**WHAT YOU WILL DO**
Leaving out the images, return the data below exactly as it is written.

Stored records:
== Segment start ==
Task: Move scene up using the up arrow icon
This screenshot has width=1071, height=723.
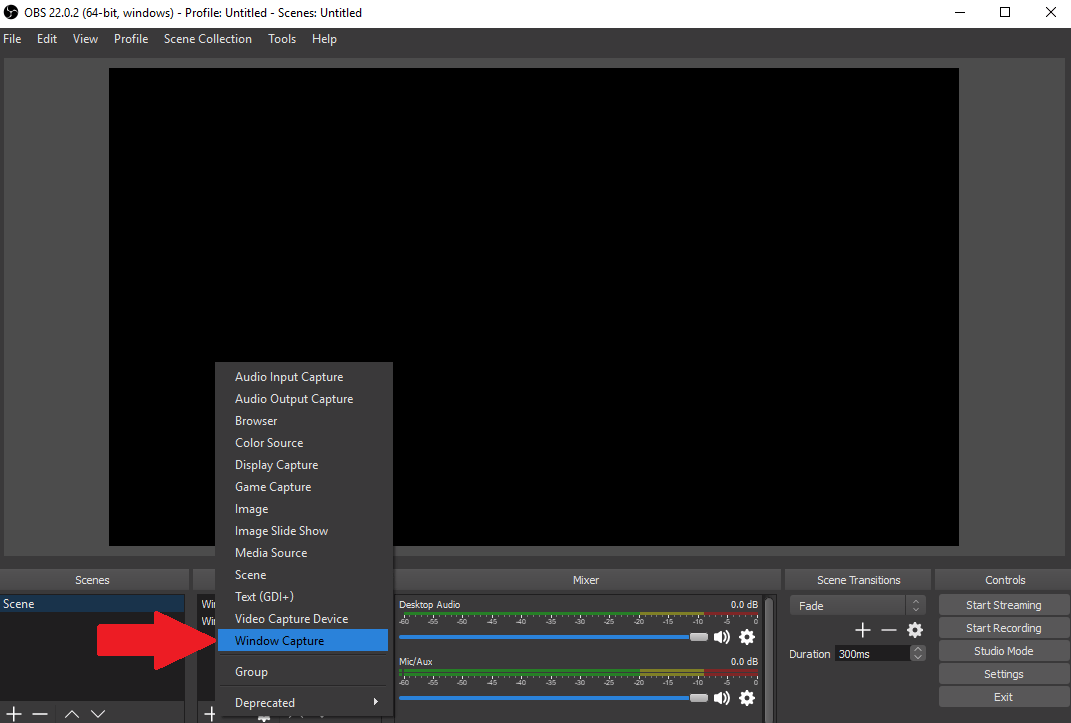Action: click(71, 713)
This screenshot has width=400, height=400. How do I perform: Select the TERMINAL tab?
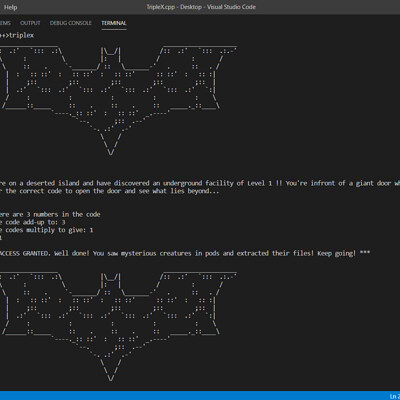click(x=114, y=23)
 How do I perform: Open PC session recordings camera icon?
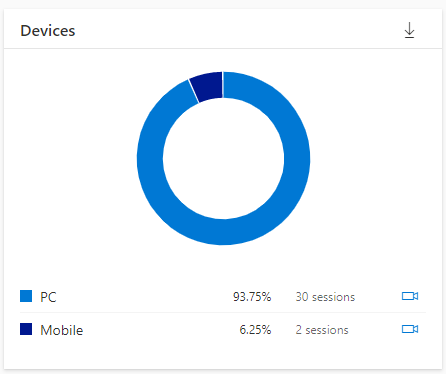click(410, 296)
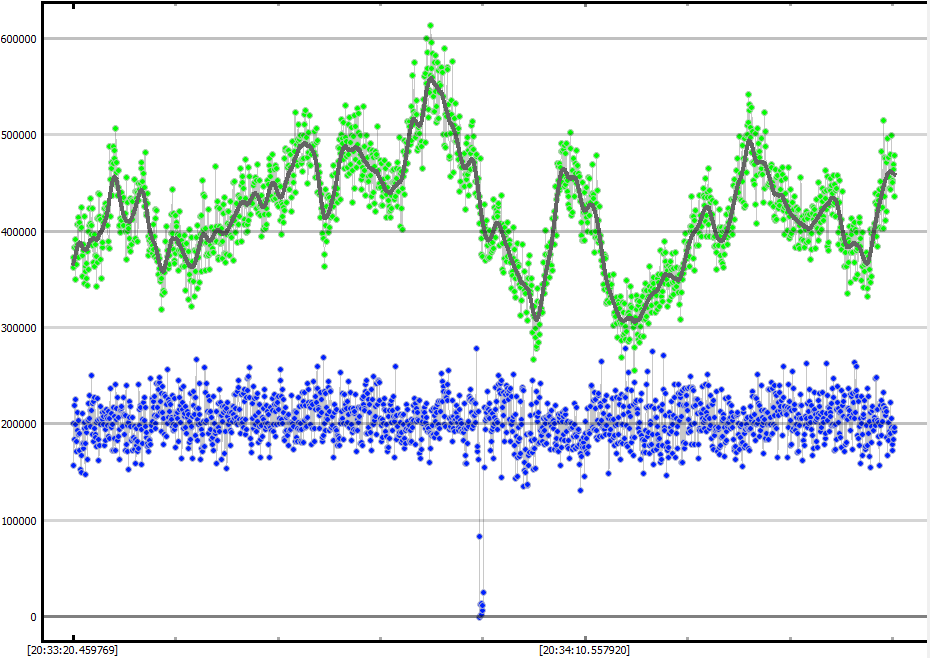Click the [20:33:20.459769] start timestamp

click(x=73, y=650)
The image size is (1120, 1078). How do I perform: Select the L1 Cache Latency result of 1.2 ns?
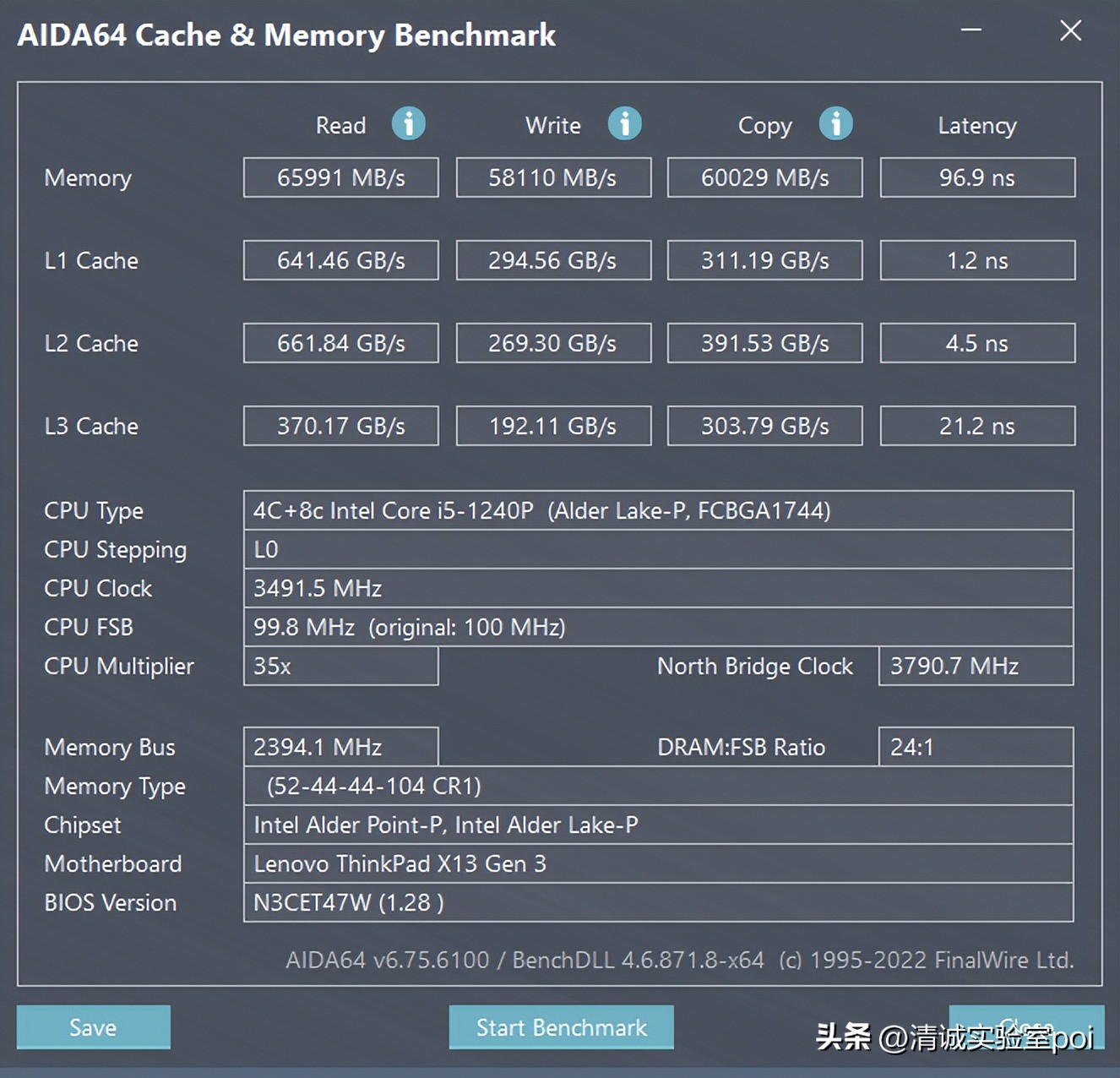tap(976, 260)
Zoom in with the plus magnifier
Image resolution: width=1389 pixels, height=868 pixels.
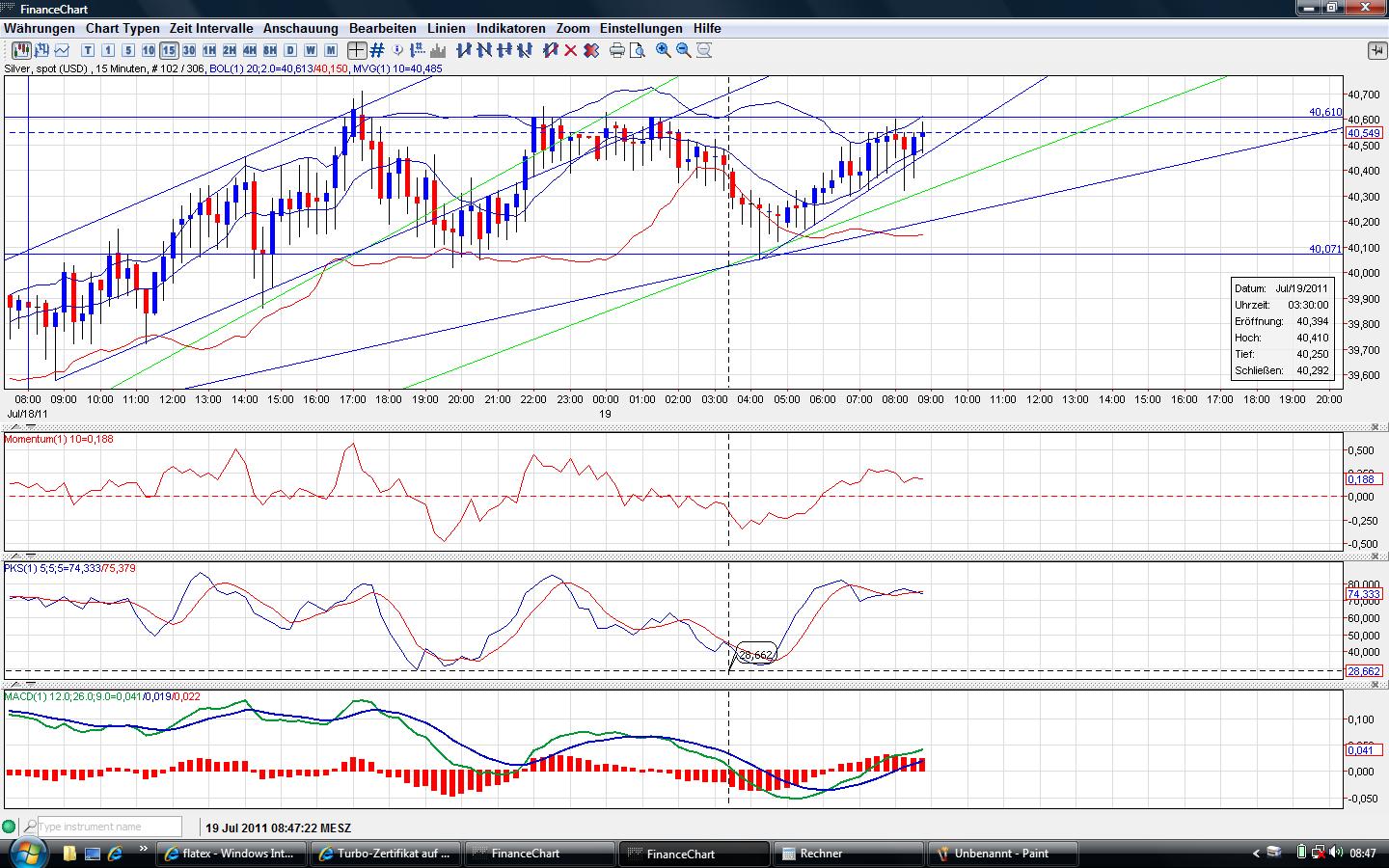664,50
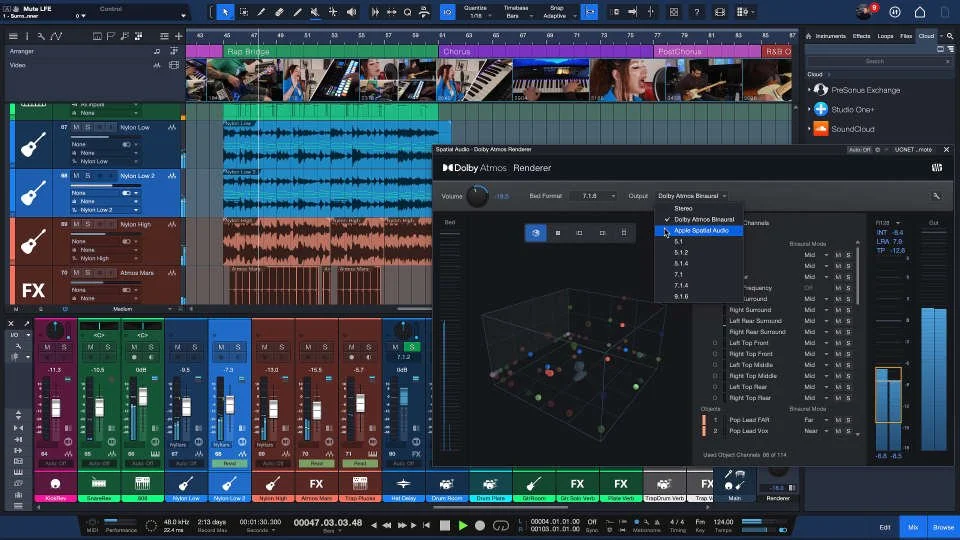Switch to the 3D globe room view
This screenshot has width=960, height=540.
point(536,233)
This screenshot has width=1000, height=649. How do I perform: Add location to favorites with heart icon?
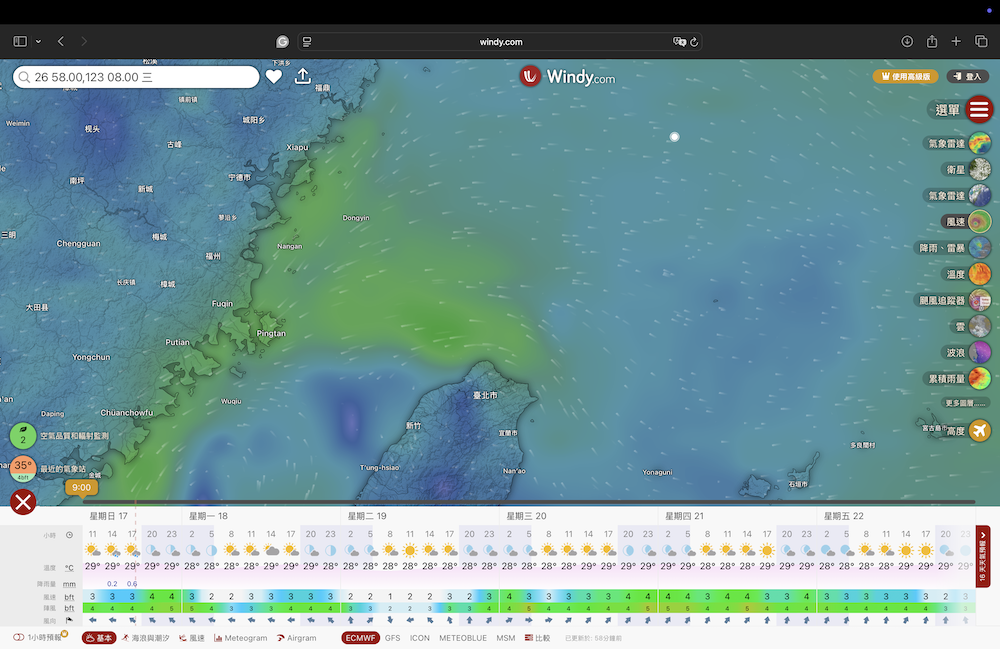coord(274,77)
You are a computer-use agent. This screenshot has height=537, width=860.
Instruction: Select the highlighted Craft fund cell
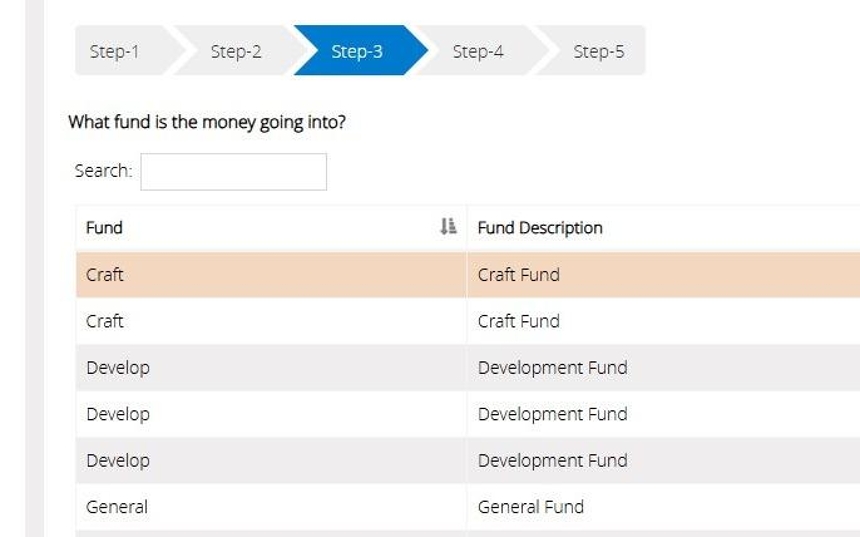pyautogui.click(x=105, y=275)
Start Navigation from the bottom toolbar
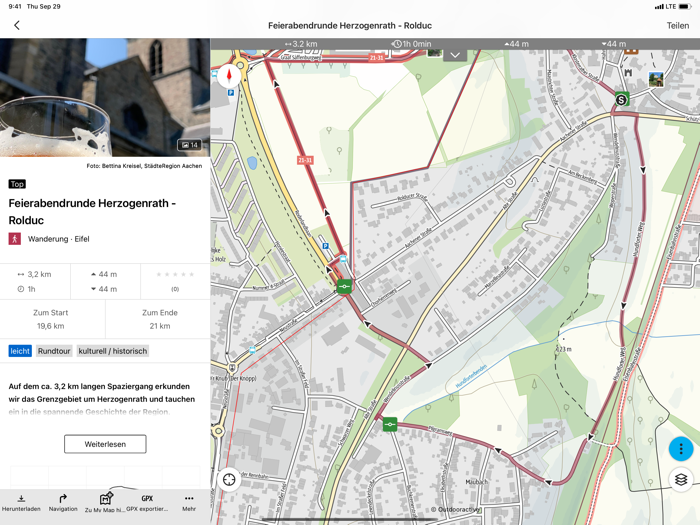Screen dimensions: 700x525 point(63,503)
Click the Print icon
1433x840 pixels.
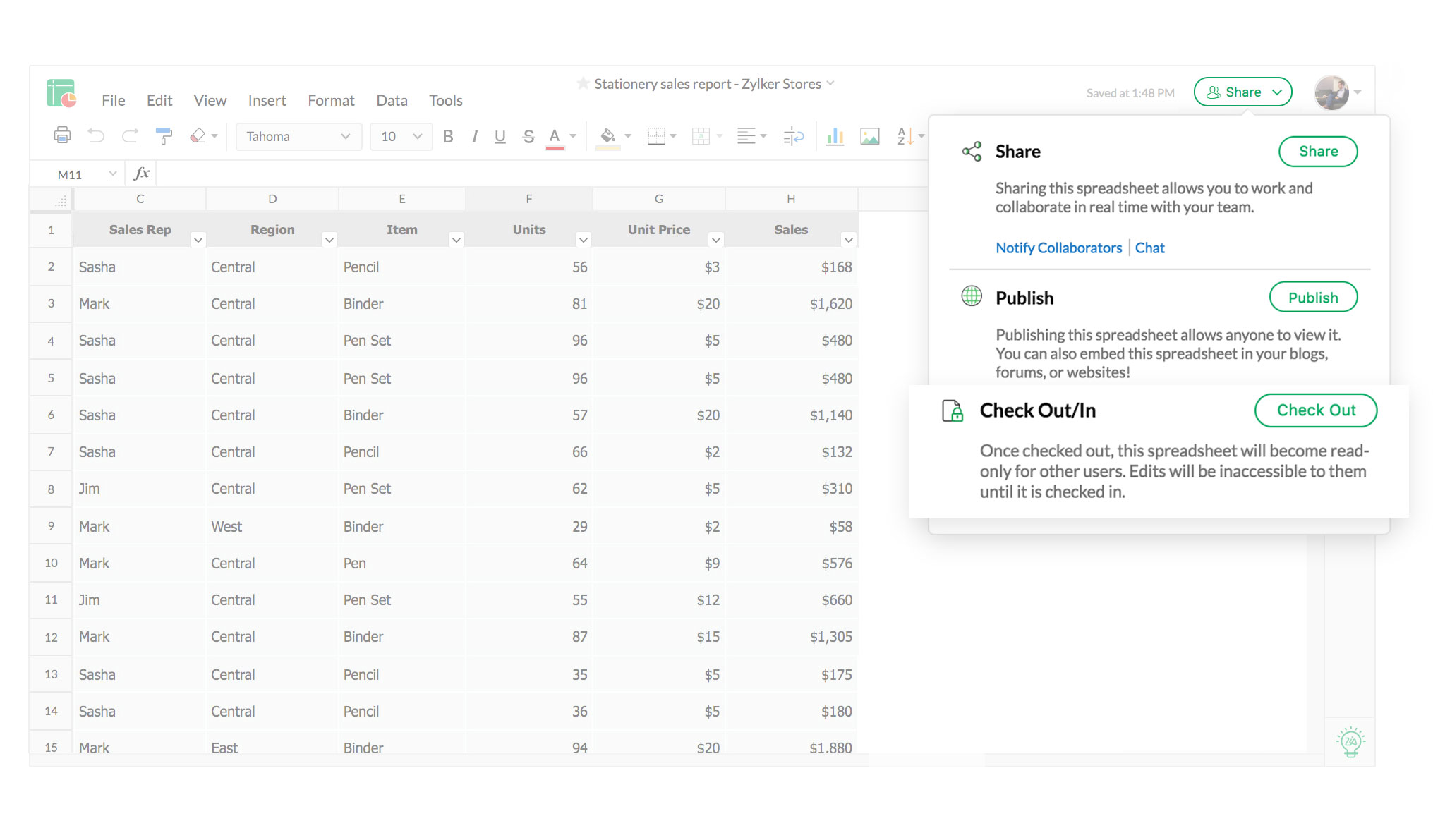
== Segment end ==
**RESPONSE BELOW**
Task: Move scene up using the up arrow icon
This screenshot has width=1071, height=723.
Action: click(71, 713)
This screenshot has width=400, height=400. How do I perform: Select the TERMINAL tab?
click(x=114, y=23)
 How do I perform: Open PC session recordings camera icon?
click(410, 296)
Click the [20:33:20.459769] start timestamp

click(x=73, y=650)
The image size is (1120, 1078). How do I perform: Select the L1 Cache Latency result of 1.2 ns?
tap(976, 260)
Zoom in with the plus magnifier
Image resolution: width=1389 pixels, height=868 pixels.
664,50
Switch to the 3D globe room view
This screenshot has width=960, height=540.
point(536,233)
This screenshot has width=1000, height=649. How do I perform: Add location to favorites with heart icon?
coord(274,77)
You are a computer-use agent. This screenshot has height=537, width=860.
Instruction: Select the highlighted Craft fund cell
pyautogui.click(x=105, y=275)
Start Navigation from the bottom toolbar
Screen dimensions: 700x525 point(63,503)
Click the Print icon
1433x840 pixels.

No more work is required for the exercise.